From the reviews: "...There are interesting and non-standard topics that are not usually included in a first course in measture-theoretic probability including Markov Chains and MCMC, the bootstrap, limit theorems for martingales and mixing sequences, Brownian motion and Markov processes. The material is well-suported with many end-of-chapter problems." D.L. McLeish for Short Book Reviews of the ISI, December 2006 "The reader sees not only how measure theory is used to develop probability theory, but also how probability theory is used in applications. … The discourse is delivered in a theorem proof format and thus is better suited for classroom … . The authors prose is generally well thought out … . will make an attractive choice for a two-semester course on measure and probability, or as a second course for students with a semester of measure or probability theory under their belt." (Peter C. Kiessler, Journal of the American Statistical Association, Vol. 102 (479), 2007) "The book is a well written self-contained textbook on measure and probability theory. It consists of 18 chapters. Every chapter contains many well chosen examples and ends with several problems related to the earlier developed theory (some with hints). … At the very end of the book there is an appendix collecting necessary facts from set theory, calculus and metric spaces. The authors suggest a few possibilities on how to use their book." (Kazimierz Musial, Zentralblatt MATH, Vol. 1125 (2), 2008) "The title of the book consists of the names of its two basic parts. The book’s third part is comprised of some special topics from probability theory. … The authors suggest using the book in two-semester graduate programs in statistics or a one-semester seminar on special topics. The material of the book is standard … is clear, comprehensive and ‘without being intimidating’." (Rimas Norvaiša, Mathematical Reviews, Issue 2007 f) "Probabilists have a special relationship to measure theory. … The style of writing is clear and precise … . Its wide range of topics and results makes Measure Theory and Probability Theory not only a splendid textbook but also a nice addition to any probabilist’s reference library. … a researcher in need of a reference work, or just somebody who wants to learn some measure theory to lighten up your life, Measure Theory and Probability Theory is an excellent text that I highly recommend." (Peter Olofsson, SIAM Review, Vol. 49 (3), 2007)
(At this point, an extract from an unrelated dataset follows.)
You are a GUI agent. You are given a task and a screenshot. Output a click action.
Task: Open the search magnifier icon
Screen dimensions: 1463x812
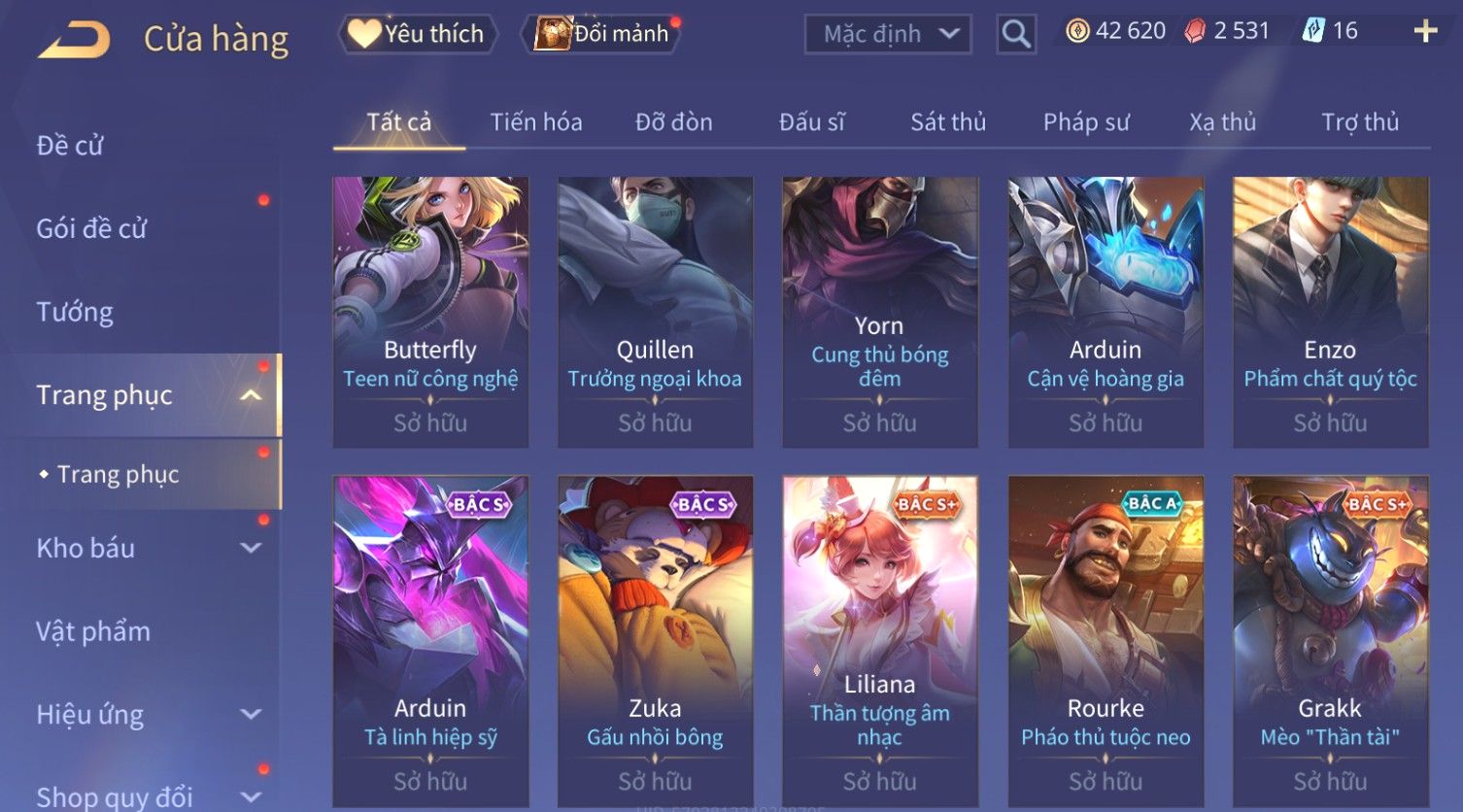click(1016, 34)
This is a graduate level textbook on measure theory and probability theory. The book can be used as a text for a two semester sequence of courses in measure theory and probability theory, with an option to include supplemental material on stochastic processes and special topics. It is intended primarily for first year Ph.D. students in mathematics and statistics although mathematically advanced students from engineering and economics would also find the book useful. Prerequisites are kept to the minimal level of an understanding of basic real analysis concepts such as limits, continuity, differentiability, Riemann integration, and convergence of sequences and series.A review of this material is included in the appendix. The book starts with an informal introduction that provides some heuristics into the abstract concepts of measure and integration theory, which are then rigorously developed. The first part of the book can be used for a standard real analysis course for both mathematics and statistics Ph.D. students as it provides full coverage of topics such as the construction of Lebesgue-Stieltjes measures on real line and Euclidean spaces, the basic convergence theorems, Lp spaces, signed measures, Radon-Nikodym theorem, Lebesgue's decomposition theorem and the fundamental theorem of Lebesgue integration on R, product spaces and product measures, and Fubini-Tonelli theorems.
It also provides an elementary introduction to Banach and Hilbert spaces, convolutions, Fourier series and Fourier and Plancherel transforms. Thus part I would be particularly useful for students in a typical Statistics Ph.D. program if a separate course on real analysis is not a standard requirement. Part II (chapters 6-13) provides full coverage of standard graduate level probability theory. It starts with Kolmogorov's probability model and Kolmogorov's existence theorem. It then treats thoroughly the laws of large numbers including renewal theory and ergodic theorems with applications and then weak convergence of probability distributions, characteristic functions, the Levy-Cramer continuity theorem and the central limit theorem as well as stable laws. It ends with conditional expectations and conditional probability, and an introduction to the theory of discrete time martingales.Part III (chapters 14-18) provides a modest coverage of discrete time Markov chains with countable and general state spaces, MCMC, continuous time discrete space jump Markov processes, Brownian motion, mixing sequences, bootstrap methods, and branching processes.
It could be used for a topics/seminar course or as an introduction to stochastic processes. From the reviews: '...There are interesting and non-standard topics that are not usually included in a first course in measture-theoretic probability including Markov Chains and MCMC, the bootstrap, limit theorems for martingales and mixing sequences, Brownian motion and Markov processes. The material is well-supported with many end-of-chapter problems' - D.L. McLeish for Short Book Reviews of the ISI, December 2006.